Look in the material below for the line holding "Where should I". Set it down exactly, with each later line up to and including the line holding "Click the blue verified checkmark badge".

** Material provided **
+ + + + +

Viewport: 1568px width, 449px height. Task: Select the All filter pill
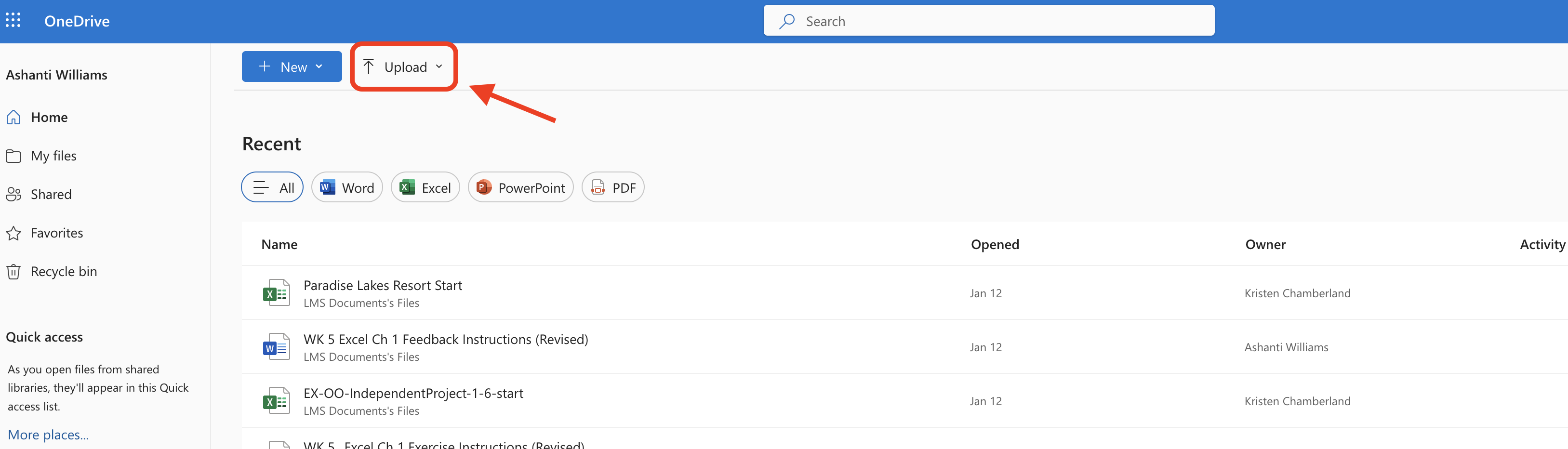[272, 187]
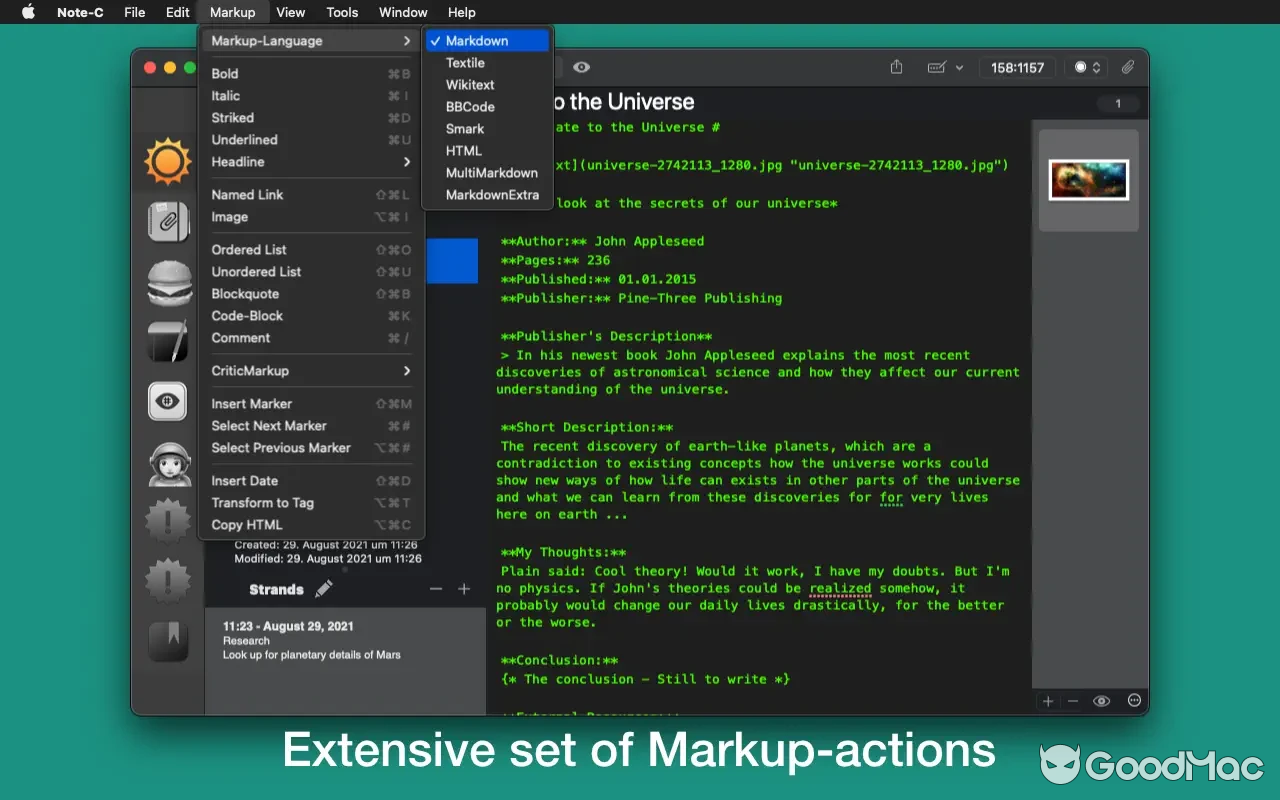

+ + + + +

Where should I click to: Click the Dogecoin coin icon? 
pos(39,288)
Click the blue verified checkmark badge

+ + + + +

** Worked solution **
Where should I click to: Click the Dogecoin coin icon? 
pos(39,288)
Click the blue verified checkmark badge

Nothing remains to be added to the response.